The larger point is that even if you believe the economy is already down, it can go lower. No one knows how to "fix it" either just as BP couldn't plug the "leak" that, truth be told, is still oozing oil.
So what are we doing about it? Are we demanding debt relief or a moratorium on foreclosures? Are we shutting down the foreclosure factories? Are we going after financial crime?
Nope.
Progressives are spending time and wasting passion this August debating on an Islamic Cultural Center near Ground Zero, invariably responding to the provocations and agenda of adversaries. They are always on the defense, never taking the offense.
Who is beating the drum for job creation and a new economic policy? Maybe the unions, but their voice is muted and ignored in the electronic noise machine. Marches are planned by the UAW and Rev. Jesse Jackson on August 28th in Detroit and in Washington on 10.02.10. But the expected war of the words between Rev.
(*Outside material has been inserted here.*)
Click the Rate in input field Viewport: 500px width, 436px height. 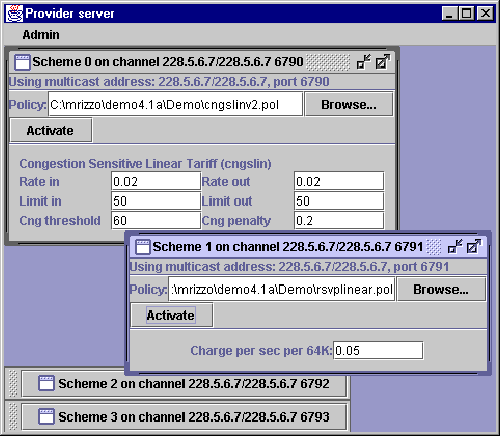(156, 181)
Al Sharpton and Glenn Beck over the legacy of the March on Washington is expected to generate more media heat.
Meanwhile, even as the Administration seems to be finding signs of a "recovery," a parade of failures march on from the discovery that there is an oil slick the size of Manhattan in the Gulf to the persistence of frauds in finance from state pension funds in New Jersey to the case against the head of the Bank of America.